_CHALLENGE_
Duplicate, word for word, the stretch of the fantasy football passage from "Sure, Dunn will" through "Patrick, Dallas, Tex.".

Sure, Dunn will likely cede carries to B.J. Askew inside the five, which limits his fantasy scoring potential. But with Cadillac Williams still on blocks, he's the only back in Tampa capable of logging 20-plus touches. Since the Lions have surrendered 5.6 yards per carry, eight touchdowns and 180 total yards to backs over the past five weeks, the likelihood he could surpass 100 total yards is very high.
Listen, take your pops to Hockey Town before the game. Pound multiple beverages. Listen to a little Kid Rock. Then walk over to Ford Field and watch the Gridiron Gandhi embarrass your Lions. Hey, you'll need something to root for.
You've got to be kidding, Peyton Hillis? Yeah, he'll be the best white RB in the NFL since … Gil Fenerty!– Patrick, Dallas, Tex.

_DATA_
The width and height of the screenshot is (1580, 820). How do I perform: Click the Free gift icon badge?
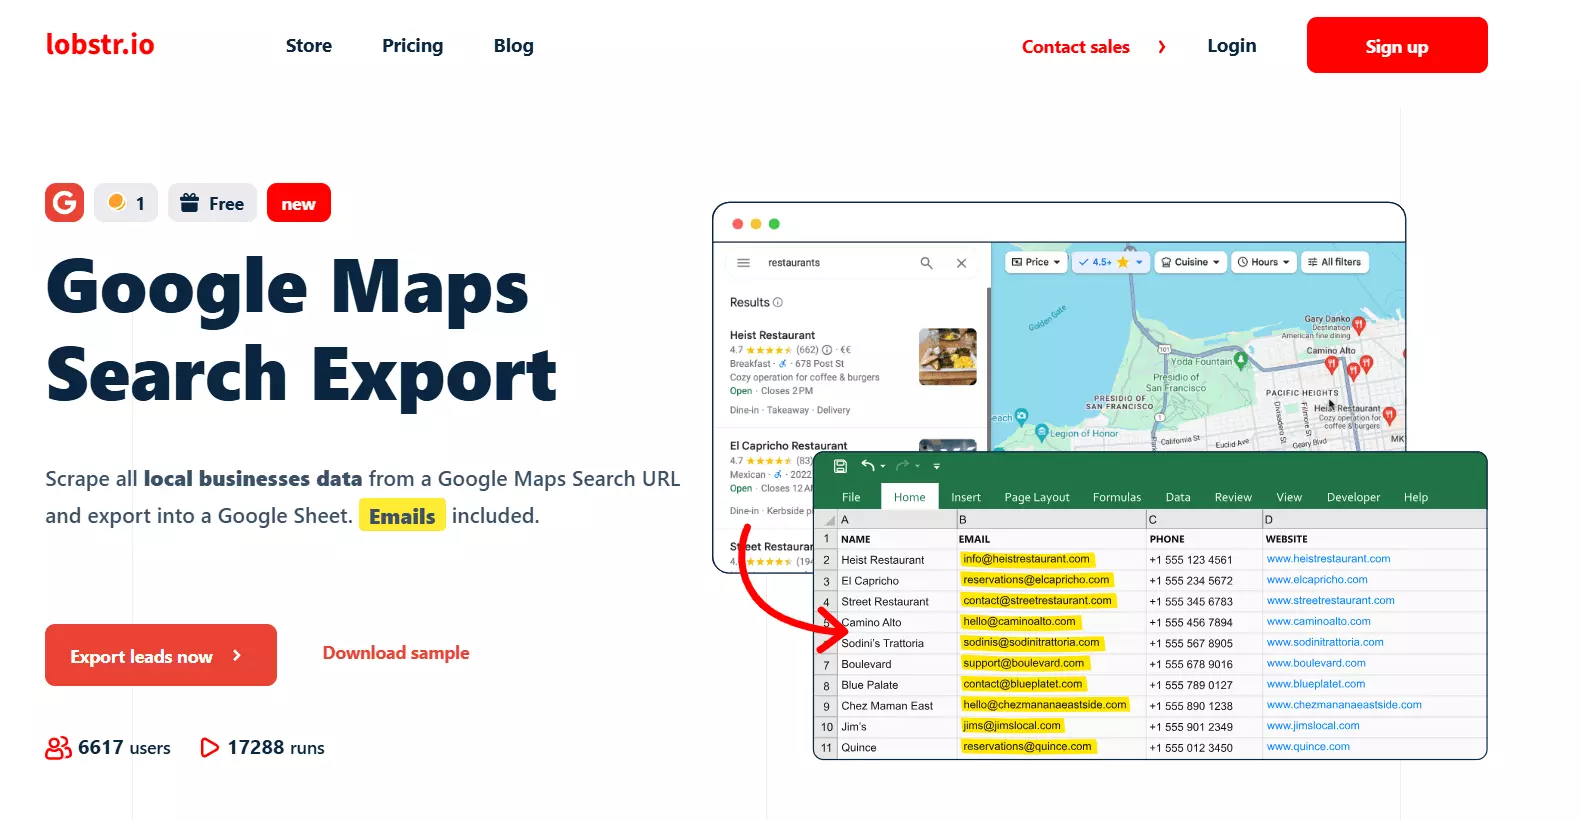(212, 203)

_THE OUTPUT_
Sure, Dunn will likely cede carries to B.J. Askew inside the five, which limits his fantasy scoring potential. But with Cadillac Williams still on blocks, he's the only back in Tampa capable of logging 20-plus touches. Since the Lions have surrendered 5.6 yards per carry, eight touchdowns and 180 total yards to backs over the past five weeks, the likelihood he could surpass 100 total yards is very high.
Listen, take your pops to Hockey Town before the game. Pound multiple beverages. Listen to a little Kid Rock. Then walk over to Ford Field and watch the Gridiron Gandhi embarrass your Lions. Hey, you'll need something to root for.
You've got to be kidding, Peyton Hillis? Yeah, he'll be the best white RB in the NFL since … Gil Fenerty!– Patrick, Dallas, Tex.